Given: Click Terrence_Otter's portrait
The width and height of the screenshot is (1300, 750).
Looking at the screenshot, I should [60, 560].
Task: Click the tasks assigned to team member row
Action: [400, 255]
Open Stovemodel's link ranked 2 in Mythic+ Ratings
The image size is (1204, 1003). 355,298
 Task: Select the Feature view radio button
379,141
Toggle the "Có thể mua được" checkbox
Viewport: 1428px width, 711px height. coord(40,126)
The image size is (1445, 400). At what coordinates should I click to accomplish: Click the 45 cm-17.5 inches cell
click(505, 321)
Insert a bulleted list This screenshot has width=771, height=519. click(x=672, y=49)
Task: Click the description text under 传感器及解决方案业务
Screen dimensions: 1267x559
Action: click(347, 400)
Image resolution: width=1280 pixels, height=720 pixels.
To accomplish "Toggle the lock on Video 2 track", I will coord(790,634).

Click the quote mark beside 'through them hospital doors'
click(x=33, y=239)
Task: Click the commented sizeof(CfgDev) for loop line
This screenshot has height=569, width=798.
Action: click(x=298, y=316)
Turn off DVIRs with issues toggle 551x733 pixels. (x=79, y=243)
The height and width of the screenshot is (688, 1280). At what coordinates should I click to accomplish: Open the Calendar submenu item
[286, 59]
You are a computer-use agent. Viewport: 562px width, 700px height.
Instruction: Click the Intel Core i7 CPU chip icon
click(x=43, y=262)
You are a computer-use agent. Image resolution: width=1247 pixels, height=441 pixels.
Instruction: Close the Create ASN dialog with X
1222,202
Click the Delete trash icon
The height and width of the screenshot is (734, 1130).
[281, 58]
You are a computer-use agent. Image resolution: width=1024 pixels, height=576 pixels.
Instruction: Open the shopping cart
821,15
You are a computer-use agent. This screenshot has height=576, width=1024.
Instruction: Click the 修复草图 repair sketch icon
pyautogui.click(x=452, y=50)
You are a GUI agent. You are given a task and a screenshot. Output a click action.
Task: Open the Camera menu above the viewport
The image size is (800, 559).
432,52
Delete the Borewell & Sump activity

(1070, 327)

> **Directions**: Everything from the line containing "Instruction: Close the" through the last line above should be copied exactly, please, with nothing added.

> **Task solution**:
Instruction: Close the Create ASN dialog with X
1222,202
Click the Delete trash icon
The height and width of the screenshot is (734, 1130).
[281, 58]
You are a computer-use agent. Image resolution: width=1024 pixels, height=576 pixels.
Instruction: Open the shopping cart
821,15
You are a computer-use agent. This screenshot has height=576, width=1024.
Instruction: Click the 修复草图 repair sketch icon
pyautogui.click(x=452, y=50)
You are a GUI agent. You are given a task and a screenshot. Output a click action.
Task: Open the Camera menu above the viewport
The image size is (800, 559).
432,52
Delete the Borewell & Sump activity

(1070, 327)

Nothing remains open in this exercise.